For women glasses wearers it is difficult if not impossible to make the eyes up cleanly and to apply mascara without problems when wearing conventional glasses. If, however, the glasses are removed it is impossible to make up the eyes due to poor eyesight. It became necessary, therefore, to design glasses whose lenses can be moved away.
Makeup glasses with swinging lenses were introduced by French Pat. No. 1,266,652. With these glasses the lenses can be swung up around an axis parallel to the lenses on the top side of the glass frames. This construction means that a customary frame, that can also be worn after applying the makeup, cannot be used.
Another type of makeup glasses is disclosed in U.S. Pat.
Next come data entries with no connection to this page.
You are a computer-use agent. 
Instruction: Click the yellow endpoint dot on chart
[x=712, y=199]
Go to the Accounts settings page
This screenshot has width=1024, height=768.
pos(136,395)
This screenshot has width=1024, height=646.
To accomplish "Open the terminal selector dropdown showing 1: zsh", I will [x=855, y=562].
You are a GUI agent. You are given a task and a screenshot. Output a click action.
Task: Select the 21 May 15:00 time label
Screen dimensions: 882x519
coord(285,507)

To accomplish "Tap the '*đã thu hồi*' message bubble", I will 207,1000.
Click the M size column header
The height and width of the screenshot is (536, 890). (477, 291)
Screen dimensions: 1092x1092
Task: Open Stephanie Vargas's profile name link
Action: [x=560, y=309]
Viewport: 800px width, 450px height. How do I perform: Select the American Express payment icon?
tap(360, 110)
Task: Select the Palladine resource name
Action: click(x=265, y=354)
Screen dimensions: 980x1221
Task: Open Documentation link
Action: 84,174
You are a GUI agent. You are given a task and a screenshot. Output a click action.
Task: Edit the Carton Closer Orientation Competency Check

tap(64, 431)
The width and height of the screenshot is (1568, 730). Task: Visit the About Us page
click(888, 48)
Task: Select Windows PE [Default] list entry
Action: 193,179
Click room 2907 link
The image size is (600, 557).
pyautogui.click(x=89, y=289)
No. 3,495,898, which has only a single lens and a special frame on which the lens can be moved in front of the left or right eye or rotated around a central pin. It is not possible to wear these glasses normally after applying makeup.
Austrian Pat. No. 340,701 discloses makeup glasses of the type described above of which the frame pieces are each connected with a hinge to the nose bridge so that either the left or right frame piece with lens is swung up around an axis essentially perpendicular to the lens. With these glasses, however, the temple arm of the frame part that was swung up must either swing out or in so that it does not interfere with swinging the frame part up.
Finally, German Utility Model No. 78/37,464 discloses makeup glasses of the type described at the outset in which the frame pieces can be pushed up relative to the nose bridge by means of a thin telescopic connection.